From: Hui Zhu <hui.zhu@linux.dev>
To: Alexei Starovoitov <ast@kernel.org>,
Daniel Borkmann <daniel@iogearbox.net>,
John Fastabend <john.fastabend@gmail.com>,
Andrii Nakryiko <andrii@kernel.org>,
Martin KaFai Lau <martin.lau@linux.dev>,
Eduard Zingerman <eddyz87@gmail.com>,
Kumar Kartikeya Dwivedi <memxor@gmail.com>,
Song Liu <song@kernel.org>,
Yonghong Song <yonghong.song@linux.dev>,
Jiri Olsa <jolsa@kernel.org>,
Johannes Weiner <hannes@cmpxchg.org>,
Michal Hocko <mhocko@kernel.org>,
Roman Gushchin <roman.gushchin@linux.dev>,
Shakeel Butt <shakeel.butt@linux.dev>,
Muchun Song <muchun.song@linux.dev>,
JP Kobryn <inwardvessel@gmail.com>,
Andrew Morton <akpm@linux-foundation.org>,
Shuah Khan <shuah@kernel.org>,
davem@davemloft.net, Jakub Kicinski <kuba@kernel.org>,
Jesper Dangaard Brouer <hawk@kernel.org>,
Stanislav Fomichev <sdf@fomichev.me>,
KP Singh <kpsingh@kernel.org>, Tao Chen <chen.dylane@linux.dev>,
Mykyta Yatsenko <yatsenko@meta.com>,
Leon Hwang <leon.hwang@linux.dev>,
Anton Protopopov <a.s.protopopov@gmail.com>,
Amery Hung <ameryhung@gmail.com>,
Tobias Klauser <tklauser@distanz.ch>,
Eyal Birger <eyal.birger@gmail.com>, Rong Tao <rongtao@cestc.cn>,
Hao Luo <haoluo@google.com>,
Peter Zijlstra <peterz@infradead.org>,
Miguel Ojeda <ojeda@kernel.org>,
Nathan Chancellor <nathan@kernel.org>,
Kees Cook <kees@kernel.org>, Tejun Heo <tj@kernel.org>,
Jeff Xu <jeffxu@chromium.org>,
mkoutny@suse.com, Jan Hendrik Farr <kernel@jfarr.cc>,
Christian Brauner <brauner@kernel.org>,
Randy Dunlap <rdunlap@infradead.org>,
Brian Gerst <brgerst@gmail.com>,
Masahiro Yamada <masahiroy@kernel.org>,
Willem de Bruijn <willemb@google.com>,
Jason Xing <kerneljasonxing@gmail.com>,
Paul Chaignon <paul.chaignon@gmail.com>,
Chen Ridong <chenridong@huaweicloud.com>,
Lance Yang <lance.yang@linux.dev>,
Jiayuan Chen <jiayuan.chen@linux.dev>,
linux-kernel@vger.kernel.org, bpf@vger.kernel.org,
cgroups@vger.kernel.org, linux-mm@kvack.org,
netdev@vger.kernel.org, linux-kselftest@vger.kernel.org
Cc: geliang@kernel.org, baohua@kernel.org, Hui Zhu <zhuhui@kylinos.cn>
Subject: [RFC PATCH bpf-next v7 00/11] mm: BPF struct_ops for dynamic memory protection and async reclaim
Date: Tue, 26 May 2026 10:20:00 +0800 [thread overview]

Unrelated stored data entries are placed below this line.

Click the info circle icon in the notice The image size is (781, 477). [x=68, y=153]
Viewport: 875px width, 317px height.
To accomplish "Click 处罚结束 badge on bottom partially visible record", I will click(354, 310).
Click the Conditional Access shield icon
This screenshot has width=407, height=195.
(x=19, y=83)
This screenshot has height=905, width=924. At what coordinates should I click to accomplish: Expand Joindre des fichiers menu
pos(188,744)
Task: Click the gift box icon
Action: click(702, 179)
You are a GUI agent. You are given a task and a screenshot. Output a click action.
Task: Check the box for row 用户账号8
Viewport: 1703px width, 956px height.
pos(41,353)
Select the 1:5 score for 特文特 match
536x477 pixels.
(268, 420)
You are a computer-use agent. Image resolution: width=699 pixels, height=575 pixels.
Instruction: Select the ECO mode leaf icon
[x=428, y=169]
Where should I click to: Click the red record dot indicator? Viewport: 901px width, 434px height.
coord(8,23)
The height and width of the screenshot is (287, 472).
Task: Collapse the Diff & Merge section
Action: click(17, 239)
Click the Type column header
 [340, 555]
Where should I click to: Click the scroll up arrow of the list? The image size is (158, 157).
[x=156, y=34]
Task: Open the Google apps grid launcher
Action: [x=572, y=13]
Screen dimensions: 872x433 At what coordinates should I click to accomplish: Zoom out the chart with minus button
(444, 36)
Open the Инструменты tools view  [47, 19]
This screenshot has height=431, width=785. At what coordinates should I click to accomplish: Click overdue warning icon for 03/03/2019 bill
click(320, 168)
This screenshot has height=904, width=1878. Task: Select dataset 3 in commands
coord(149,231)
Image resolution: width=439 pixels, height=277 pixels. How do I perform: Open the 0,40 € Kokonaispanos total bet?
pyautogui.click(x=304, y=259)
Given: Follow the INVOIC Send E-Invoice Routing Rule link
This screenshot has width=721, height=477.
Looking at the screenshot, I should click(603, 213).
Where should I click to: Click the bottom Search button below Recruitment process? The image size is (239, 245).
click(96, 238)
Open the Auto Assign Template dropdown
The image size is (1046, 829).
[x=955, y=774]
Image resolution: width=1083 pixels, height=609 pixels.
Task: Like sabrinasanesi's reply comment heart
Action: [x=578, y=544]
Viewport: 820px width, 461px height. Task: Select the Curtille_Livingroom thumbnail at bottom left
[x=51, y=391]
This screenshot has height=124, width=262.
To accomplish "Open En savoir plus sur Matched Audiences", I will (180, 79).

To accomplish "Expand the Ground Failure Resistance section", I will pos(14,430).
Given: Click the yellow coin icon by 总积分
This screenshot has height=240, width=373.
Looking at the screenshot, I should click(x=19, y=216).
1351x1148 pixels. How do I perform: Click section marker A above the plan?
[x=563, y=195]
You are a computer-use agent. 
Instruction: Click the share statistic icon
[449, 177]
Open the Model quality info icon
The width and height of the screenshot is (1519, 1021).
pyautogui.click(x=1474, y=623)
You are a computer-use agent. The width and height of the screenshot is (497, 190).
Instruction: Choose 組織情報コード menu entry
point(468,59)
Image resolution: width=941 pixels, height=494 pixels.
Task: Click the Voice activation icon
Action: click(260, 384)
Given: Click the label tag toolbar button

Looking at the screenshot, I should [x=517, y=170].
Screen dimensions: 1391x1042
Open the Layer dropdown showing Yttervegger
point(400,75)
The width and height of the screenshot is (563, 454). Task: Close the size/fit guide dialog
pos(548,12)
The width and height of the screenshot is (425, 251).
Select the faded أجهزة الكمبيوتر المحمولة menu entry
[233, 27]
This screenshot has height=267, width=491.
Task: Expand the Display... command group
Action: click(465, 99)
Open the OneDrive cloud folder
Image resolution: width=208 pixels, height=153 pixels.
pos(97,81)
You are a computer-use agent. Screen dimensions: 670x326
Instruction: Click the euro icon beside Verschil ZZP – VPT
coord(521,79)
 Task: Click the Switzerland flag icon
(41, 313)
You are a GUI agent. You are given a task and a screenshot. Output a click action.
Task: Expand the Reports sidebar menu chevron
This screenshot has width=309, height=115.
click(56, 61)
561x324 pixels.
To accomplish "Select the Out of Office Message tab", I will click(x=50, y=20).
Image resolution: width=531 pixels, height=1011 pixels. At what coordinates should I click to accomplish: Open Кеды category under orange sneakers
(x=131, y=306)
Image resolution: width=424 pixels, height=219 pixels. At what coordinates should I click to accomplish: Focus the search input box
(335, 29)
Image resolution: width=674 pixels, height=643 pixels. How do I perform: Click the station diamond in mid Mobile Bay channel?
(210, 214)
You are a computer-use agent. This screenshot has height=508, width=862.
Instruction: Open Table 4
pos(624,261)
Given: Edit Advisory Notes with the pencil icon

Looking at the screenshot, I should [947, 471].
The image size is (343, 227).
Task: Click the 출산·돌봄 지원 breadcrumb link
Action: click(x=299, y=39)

Message-ID: <cover.1779760876.git.zhuhui@kylinos.cn> (raw)
From: Hui Zhu <zhuhui@kylinos.cn>
Overview:
This series introduces BPF struct_ops support for the memory controller,
enabling userspace BPF programs to implement custom, dynamic memory
management policies per cgroup. The feature allows BPF programs to hook
into the core reclaim and charge paths without requiring kernel
modifications, providing a flexible alternative to static knobs such as
memory.low and memory.min.
The series enables two complementary use cases.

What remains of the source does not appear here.